Trecho do texto:
Nasci numa cidadezinha no interior de São Paulo, de quase quarenta mil habitantes e vizinha do inferno. Sim, porque a cidade arde: ruas, muros e árvores, tudo arfa de sede diante do bafo sufocante do dono da casa ao lado. Foi por isso que na primeira oportunidade da vida arrumei as malas, esperei uma brisa leve e fui embora. Encontrei ares mais agradáveis, sem dúvida, mas nunca deixei de retornar vez ou outra à minha cidade-berço. Porque é lá naquele solo ardente que estão fincadas minhas raízes, tão acostumadas ao sol a pino que mudá-las seria o mesmo que arrancar-lhes a vida. Eu, folha que sou, desprendi-me para piruetar por outros ventos.

Mas enganam-se aqueles que me pensam desertora. Sou filha saudosa, amo o retorno e seu significativo acolhimento. Meu alimento é a nostalgia, é o afago que lembra a infância quente como a casa do capeta. Talvez porque o banho no calor seja mais refrescante, e o sorvete tomado às pressas muito mais saboroso. E desses rituais de minha meninice embalados pelos ares cálidos da cidade, guardo um particularmente feliz: almoçar aos domingos na casa da avó. Coisa boa demais ainda poder repetir isso de vez em quando. Talvez pela delícia de acordar minha criança, talvez pela certeza de nunca esquecê-la.

Domingo é um dia muito chato para ficar sozinha. Bom mesmo é almoçar na casa da Vó! Despertar com o sol já quente e tomar café forte com leite frio enquanto assisto beija-flores e abelhas a disputarem a atenção dos camarões-vermelhos do jardim de minha mãe, rubros de vergonha diante de tamanha corte. E, logo em seguida, sacolejar o espírito na ducha gelada a fim de aliviar o calor da cidade já fervente para, enfim, ir almoçar na casa da Vó... Porque bom mesmo é cheirinho de comida no fogão misturado ao cheiro de Vó, coisa que só criança entende, e depois some com a idade.

Linhas:
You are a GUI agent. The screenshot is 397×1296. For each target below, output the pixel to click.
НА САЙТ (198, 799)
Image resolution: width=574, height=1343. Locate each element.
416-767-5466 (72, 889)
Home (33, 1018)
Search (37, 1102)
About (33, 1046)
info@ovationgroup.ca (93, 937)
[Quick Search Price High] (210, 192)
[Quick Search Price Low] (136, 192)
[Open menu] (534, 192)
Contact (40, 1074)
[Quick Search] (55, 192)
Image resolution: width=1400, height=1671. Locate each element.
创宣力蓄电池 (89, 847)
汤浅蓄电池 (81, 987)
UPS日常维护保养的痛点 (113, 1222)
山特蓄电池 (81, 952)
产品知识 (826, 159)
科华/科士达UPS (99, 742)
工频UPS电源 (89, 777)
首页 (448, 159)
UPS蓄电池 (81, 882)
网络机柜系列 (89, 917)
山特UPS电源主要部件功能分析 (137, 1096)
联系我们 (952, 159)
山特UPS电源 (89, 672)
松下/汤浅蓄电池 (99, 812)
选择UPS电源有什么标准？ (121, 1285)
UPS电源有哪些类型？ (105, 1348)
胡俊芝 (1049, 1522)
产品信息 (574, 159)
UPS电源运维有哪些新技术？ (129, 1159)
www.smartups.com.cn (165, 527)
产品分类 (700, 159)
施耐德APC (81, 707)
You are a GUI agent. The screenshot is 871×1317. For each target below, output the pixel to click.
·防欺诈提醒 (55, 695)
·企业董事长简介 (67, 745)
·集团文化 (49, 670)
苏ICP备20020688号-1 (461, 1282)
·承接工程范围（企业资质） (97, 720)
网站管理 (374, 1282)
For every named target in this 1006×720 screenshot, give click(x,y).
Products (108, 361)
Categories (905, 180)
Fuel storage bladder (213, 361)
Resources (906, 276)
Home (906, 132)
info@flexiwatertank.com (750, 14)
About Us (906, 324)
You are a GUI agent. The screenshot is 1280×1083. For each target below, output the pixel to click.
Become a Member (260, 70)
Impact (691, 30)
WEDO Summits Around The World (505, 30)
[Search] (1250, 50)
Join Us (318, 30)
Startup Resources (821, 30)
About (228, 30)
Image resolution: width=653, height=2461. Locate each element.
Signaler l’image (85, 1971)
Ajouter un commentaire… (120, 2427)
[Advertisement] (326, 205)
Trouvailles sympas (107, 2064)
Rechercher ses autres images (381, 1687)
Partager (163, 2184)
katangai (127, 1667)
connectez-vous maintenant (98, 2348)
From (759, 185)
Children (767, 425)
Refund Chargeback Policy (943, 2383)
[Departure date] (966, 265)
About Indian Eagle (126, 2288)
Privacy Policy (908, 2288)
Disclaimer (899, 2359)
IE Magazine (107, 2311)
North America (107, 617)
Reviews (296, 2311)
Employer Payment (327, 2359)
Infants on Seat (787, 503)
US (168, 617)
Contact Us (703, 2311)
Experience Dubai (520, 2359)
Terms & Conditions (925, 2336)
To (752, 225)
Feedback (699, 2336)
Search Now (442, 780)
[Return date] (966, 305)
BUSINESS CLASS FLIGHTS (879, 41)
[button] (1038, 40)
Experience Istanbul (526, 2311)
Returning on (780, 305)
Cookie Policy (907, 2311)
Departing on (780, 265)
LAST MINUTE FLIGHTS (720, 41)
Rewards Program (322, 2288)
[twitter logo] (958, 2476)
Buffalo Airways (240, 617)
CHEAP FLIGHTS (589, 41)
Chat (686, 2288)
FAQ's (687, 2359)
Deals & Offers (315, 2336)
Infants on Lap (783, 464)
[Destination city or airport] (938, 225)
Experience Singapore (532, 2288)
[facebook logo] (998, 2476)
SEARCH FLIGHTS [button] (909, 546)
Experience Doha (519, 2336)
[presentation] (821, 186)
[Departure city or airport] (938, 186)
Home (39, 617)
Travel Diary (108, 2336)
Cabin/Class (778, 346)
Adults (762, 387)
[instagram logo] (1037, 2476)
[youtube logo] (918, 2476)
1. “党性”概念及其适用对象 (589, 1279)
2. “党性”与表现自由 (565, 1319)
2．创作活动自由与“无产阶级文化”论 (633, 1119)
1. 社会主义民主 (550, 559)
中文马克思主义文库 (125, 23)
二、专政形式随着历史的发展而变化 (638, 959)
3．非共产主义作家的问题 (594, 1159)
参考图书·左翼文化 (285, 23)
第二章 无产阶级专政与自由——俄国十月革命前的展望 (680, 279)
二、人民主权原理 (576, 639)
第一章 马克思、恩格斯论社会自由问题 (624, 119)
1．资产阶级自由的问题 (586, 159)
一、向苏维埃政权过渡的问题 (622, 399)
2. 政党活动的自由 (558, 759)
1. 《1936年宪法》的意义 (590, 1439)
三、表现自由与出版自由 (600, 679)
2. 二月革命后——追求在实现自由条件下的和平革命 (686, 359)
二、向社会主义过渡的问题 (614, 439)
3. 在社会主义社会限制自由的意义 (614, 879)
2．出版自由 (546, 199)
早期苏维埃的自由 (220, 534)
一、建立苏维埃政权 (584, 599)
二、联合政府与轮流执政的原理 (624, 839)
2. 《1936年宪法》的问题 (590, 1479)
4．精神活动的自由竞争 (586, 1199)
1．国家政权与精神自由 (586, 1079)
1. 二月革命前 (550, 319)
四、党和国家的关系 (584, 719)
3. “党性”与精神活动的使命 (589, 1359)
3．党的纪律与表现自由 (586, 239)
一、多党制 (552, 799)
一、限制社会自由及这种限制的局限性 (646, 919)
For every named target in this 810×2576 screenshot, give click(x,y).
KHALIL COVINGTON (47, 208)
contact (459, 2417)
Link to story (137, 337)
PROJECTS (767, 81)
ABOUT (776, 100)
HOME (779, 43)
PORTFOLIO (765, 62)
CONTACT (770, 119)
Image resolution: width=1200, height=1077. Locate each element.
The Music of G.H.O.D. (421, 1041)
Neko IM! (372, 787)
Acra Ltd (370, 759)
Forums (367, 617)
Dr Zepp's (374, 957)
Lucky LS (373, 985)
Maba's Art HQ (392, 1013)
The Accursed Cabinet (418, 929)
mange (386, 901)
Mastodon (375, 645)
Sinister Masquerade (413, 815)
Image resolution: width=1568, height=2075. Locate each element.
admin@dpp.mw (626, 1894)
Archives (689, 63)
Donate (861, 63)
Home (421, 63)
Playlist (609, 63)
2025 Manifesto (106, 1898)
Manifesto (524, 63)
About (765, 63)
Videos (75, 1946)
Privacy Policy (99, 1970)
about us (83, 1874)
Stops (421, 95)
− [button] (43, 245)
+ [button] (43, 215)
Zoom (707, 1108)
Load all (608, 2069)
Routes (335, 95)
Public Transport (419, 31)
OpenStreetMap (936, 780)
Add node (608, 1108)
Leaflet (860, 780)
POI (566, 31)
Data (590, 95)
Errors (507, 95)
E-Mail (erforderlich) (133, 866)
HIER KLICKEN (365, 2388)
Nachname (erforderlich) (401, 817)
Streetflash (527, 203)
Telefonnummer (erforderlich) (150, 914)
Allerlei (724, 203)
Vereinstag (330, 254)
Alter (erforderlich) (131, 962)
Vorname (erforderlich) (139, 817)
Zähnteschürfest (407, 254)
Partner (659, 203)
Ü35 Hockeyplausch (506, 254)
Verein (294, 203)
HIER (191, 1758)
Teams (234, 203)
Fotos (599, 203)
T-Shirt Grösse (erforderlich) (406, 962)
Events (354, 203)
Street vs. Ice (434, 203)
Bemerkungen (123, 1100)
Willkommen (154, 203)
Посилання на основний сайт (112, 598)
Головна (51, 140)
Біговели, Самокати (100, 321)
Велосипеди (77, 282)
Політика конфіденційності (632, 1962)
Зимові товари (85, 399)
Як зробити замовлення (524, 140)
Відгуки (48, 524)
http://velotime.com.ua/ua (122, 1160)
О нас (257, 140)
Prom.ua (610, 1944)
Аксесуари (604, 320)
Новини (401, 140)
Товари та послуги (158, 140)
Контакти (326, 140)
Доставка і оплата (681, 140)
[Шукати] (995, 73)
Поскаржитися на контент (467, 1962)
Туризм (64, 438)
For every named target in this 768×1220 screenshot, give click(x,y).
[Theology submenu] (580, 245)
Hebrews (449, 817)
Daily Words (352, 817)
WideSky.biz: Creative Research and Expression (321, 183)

Tarefas do exercício:
[1] Verta para o inglês a seguinte frase do texto sobre os almoços de domingo na casa da avó: "Domingo é um dia muito chato para ficar sozinha."
[2] Dê a continuação do texto sobre a cidade natal e os almoços de domingo na casa da avó, começando logo após a última frase.

Resultados das tarefas:
[1] Sunday is a very boring day to be alone.

[2]
O aroma do louro do feijão convida já da calçada e atiça a fome gostosa do conforto da saudade de uma infância que já acena de muito longe, do Vô que volta em silêncio para nos abraçar. Porque domingo solitário é muito chato, faz a gente nostálgica sentir falta de tudo isso e entristecer com aquela angústia apertando o peito até a segunda-feira. E então a semana se arrasta no torpor da quentura da cidade, mesmo que eu já tivesse retomado a estrada. Qualquer janela no caminho do trabalho que exale o louro encaldado é convidativa, mas de fácil resistência. Porque falta a voz da Vó na cozinha, a cristaleira embebida em vinho do Porto, o sofá velho que traz o abraço do Vô.

Logo é domingo novamente e estou longe da cidade onde nasci. Coloco a coberta nos ombros, mesmo estando quente dentro de casa. Quero sentir a baforada da minha infância a papear de longe, a se lambuzar de longe com o feijão que cheira à Vó. Esse monte de lã sobre minhas costas é meu avô a me acolher em boas vindas.

***



Mariela Mei é toda verso e prosa. Formada no divã e na escrivaninha. Escreve para existir. Bloga em http://gracadesgraca.com .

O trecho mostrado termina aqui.